(Beginning of Data provided)

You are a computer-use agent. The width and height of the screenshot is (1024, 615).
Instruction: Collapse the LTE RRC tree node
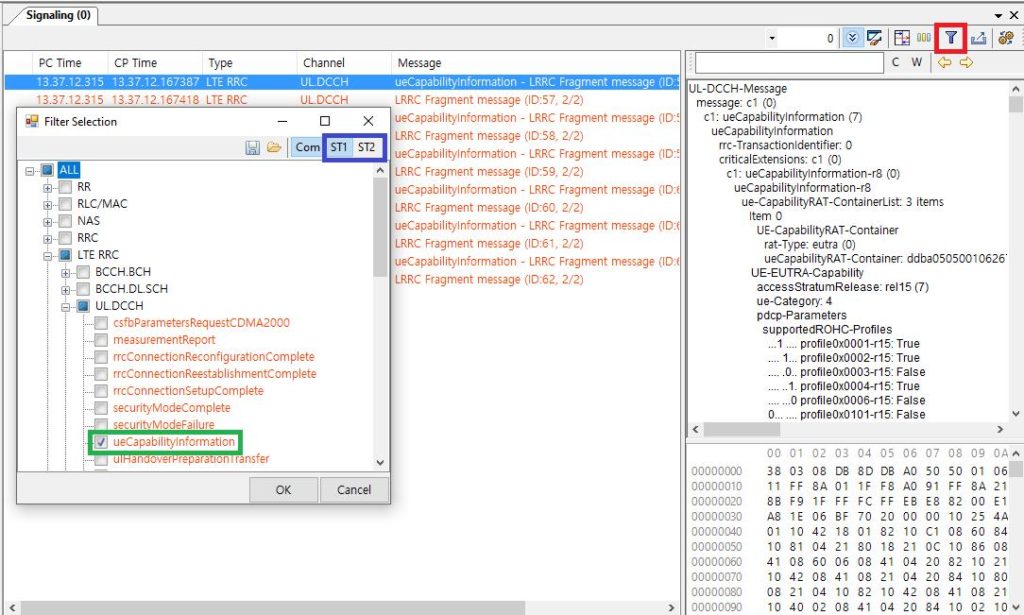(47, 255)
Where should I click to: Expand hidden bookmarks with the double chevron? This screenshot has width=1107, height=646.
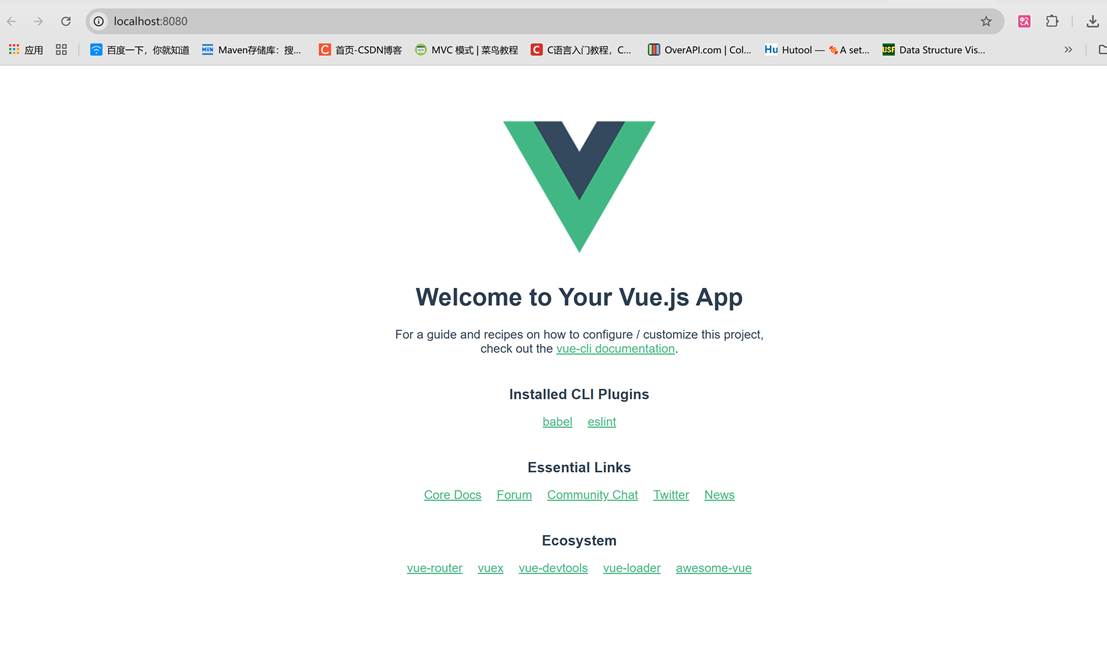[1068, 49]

(End of Data provided)

▸ **Exercise description**: All lines from the line with "Instruction: Collapse the LTE RRC tree node" through the final line of the listing are to be printed exactly, both ends included; the pictures are not.

▸ **Solution for this task**:
Instruction: Collapse the LTE RRC tree node
(47, 255)
Where should I click to: Expand hidden bookmarks with the double chevron? This screenshot has width=1107, height=646.
[1068, 49]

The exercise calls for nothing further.